Crawl - Hyperbrowser

Crawl starts from a URL and follows links across the site, returning content from each page in the formats you choose—markdown, HTML, links, screenshots, structured JSON, or a branding profile. It shares the same output options as Fetch, applied to every page it visits.

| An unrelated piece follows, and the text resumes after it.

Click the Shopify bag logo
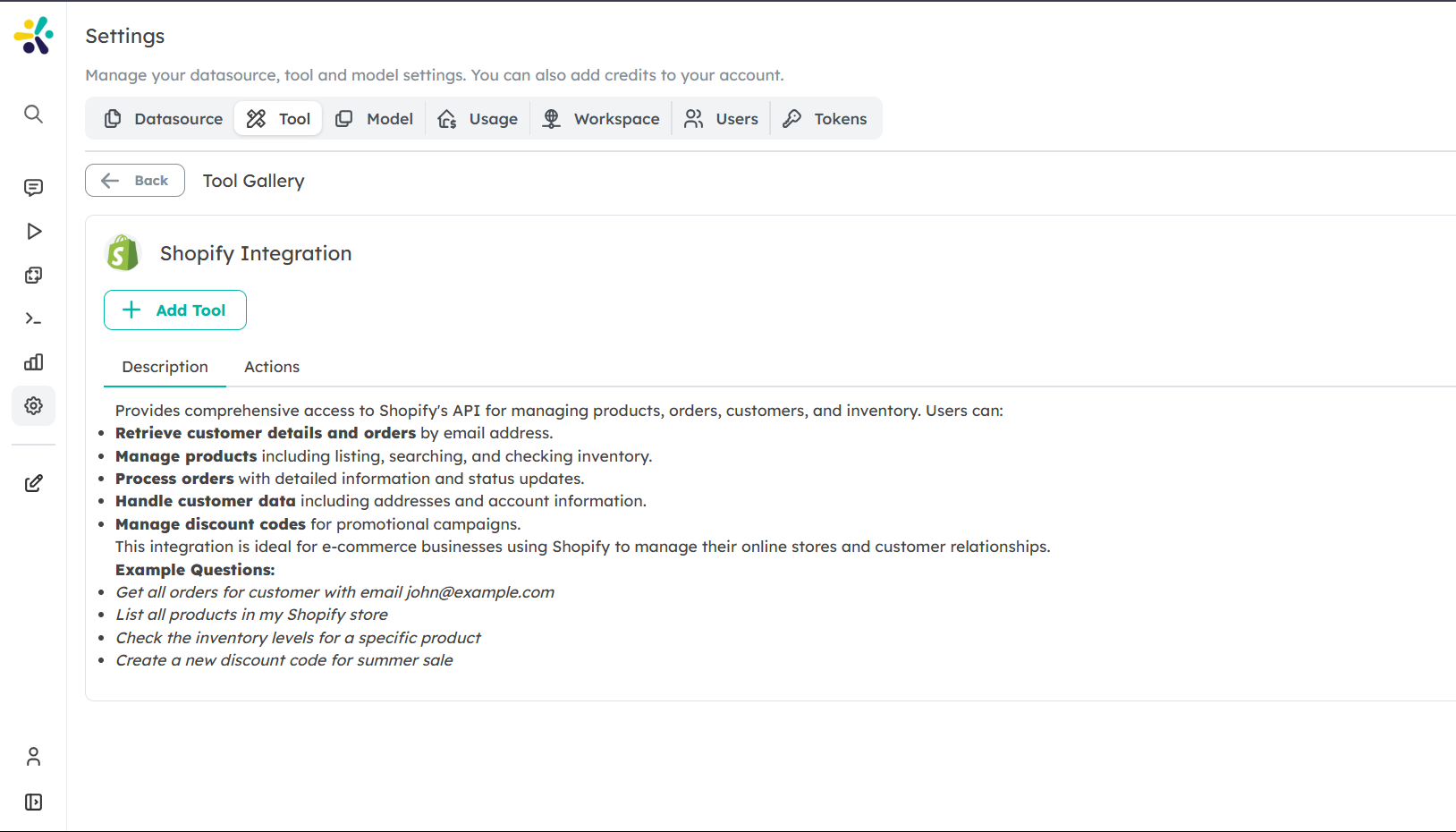click(x=123, y=253)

For the full API schema, see the Crawl API Reference.

Quick Start

Install the SDK

npm install @hyperbrowser/sdk

Crawl a website

import { Hyperbrowser } from "@hyperbrowser/sdk";
import { config } from "dotenv";

config();

const client = new Hyperbrowser({
  apiKey: process.env.HYPERBROWSER_API_KEY,
});

const result = await client.web.crawl.startAndWait({
  url: "https://example.com",
  crawlOptions: {
    maxPages: 10,
    followLinks: true,
  },
});

console.log(result);

Crawling is asynchronous—start the job and then poll for results. The SDKs provide a startAndWait / start_and_wait convenience method that handles polling for you.

Response

Starting a crawl job returns a jobId:

{
  "jobId": "962372c4-a140-400b-8c26-4ffe21d9fb9c"
}

Once complete, the full response includes an array of page results under data:

{
  "jobId": "962372c4-a140-400b-8c26-4ffe21d9fb9c",
  "status": "completed",
  "data": [
    {
      "url": "https://example.com",
      "status": "completed",
      "metadata": {
        "title": "Example Domain",
        "sourceURL": "https://example.com"
      },
      "markdown": "# Example Domain\n\nThis domain is for use in illustrative examples..."
    },
    {
      "url": "https://example.com/about",
      "status": "completed",
      "metadata": {
        "title": "About - Example Domain",
        "sourceURL": "https://example.com/about"
      },
      "markdown": "# About\n\nMore information about this example..."
    }
  ],
  "totalPages": 2,
  "totalPageBatches": 1,
  "currentPageBatch": 0,
  "batchSize": 10
}

The status field on the job can be pending, running, completed, or failed. Each page in data also has its own status and may include an error field if that page failed.

Crawl Options

Control how the crawler traverses the site with crawlOptions:

Field	Type	Default	Description
`crawlOptions.maxPages`	`number`	`10`	Maximum number of pages to crawl (max: 100)
`crawlOptions.followLinks`	`boolean`	`true`	Whether to follow links found on crawled pages
`crawlOptions.ignoreSitemap`	`boolean`	`false`	Whether to ignore the site’s sitemap
`crawlOptions.includePatterns`	`string[]`	`[]`	URL patterns to include (only matching URLs are crawled)
`crawlOptions.excludePatterns`	`string[]`	`[]`	URL patterns to exclude from crawling

Example with URL filters

import { Hyperbrowser } from "@hyperbrowser/sdk";
import { config } from "dotenv";

config();

const client = new Hyperbrowser({
  apiKey: process.env.HYPERBROWSER_API_KEY,
});

const result = await client.web.crawl.startAndWait({
  url: "https://example.com",
  crawlOptions: {
    maxPages: 50,
    followLinks: true,
    includePatterns: ["/docs/*", "/blog/*"],
    excludePatterns: ["/docs/archive/*"],
  },
});

console.log(result);

Outputs

Use outputs.formats to control what data is returned for each crawled page. This works the same as Fetch outputs—you can request markdown, HTML, links, screenshots, structured JSON, or a branding profile.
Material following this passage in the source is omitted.